- [Source records]:
========================
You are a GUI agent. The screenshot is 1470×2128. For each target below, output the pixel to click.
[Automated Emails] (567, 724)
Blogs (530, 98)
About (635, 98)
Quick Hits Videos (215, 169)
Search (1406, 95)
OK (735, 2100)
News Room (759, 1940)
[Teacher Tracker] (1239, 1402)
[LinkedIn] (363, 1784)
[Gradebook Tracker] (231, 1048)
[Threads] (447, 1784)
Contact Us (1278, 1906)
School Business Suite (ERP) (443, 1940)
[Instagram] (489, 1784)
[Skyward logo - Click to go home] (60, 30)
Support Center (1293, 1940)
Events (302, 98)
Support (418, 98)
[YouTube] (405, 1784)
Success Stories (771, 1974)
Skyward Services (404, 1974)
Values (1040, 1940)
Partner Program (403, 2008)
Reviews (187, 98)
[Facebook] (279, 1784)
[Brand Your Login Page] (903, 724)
========================
- [Your objective]:
Reproduce every line of the material exactly.

- [Exercise output]:
You are a GUI agent. The screenshot is 1470×2128. For each target below, output the pixel to click.
[Automated Emails] (567, 724)
Blogs (530, 98)
About (635, 98)
Quick Hits Videos (215, 169)
Search (1406, 95)
OK (735, 2100)
News Room (759, 1940)
[Teacher Tracker] (1239, 1402)
[LinkedIn] (363, 1784)
[Gradebook Tracker] (231, 1048)
[Threads] (447, 1784)
Contact Us (1278, 1906)
School Business Suite (ERP) (443, 1940)
[Instagram] (489, 1784)
[Skyward logo - Click to go home] (60, 30)
Support Center (1293, 1940)
Events (302, 98)
Support (418, 98)
[YouTube] (405, 1784)
Success Stories (771, 1974)
Skyward Services (404, 1974)
Values (1040, 1940)
Partner Program (403, 2008)
Reviews (187, 98)
[Facebook] (279, 1784)
[Brand Your Login Page] (903, 724)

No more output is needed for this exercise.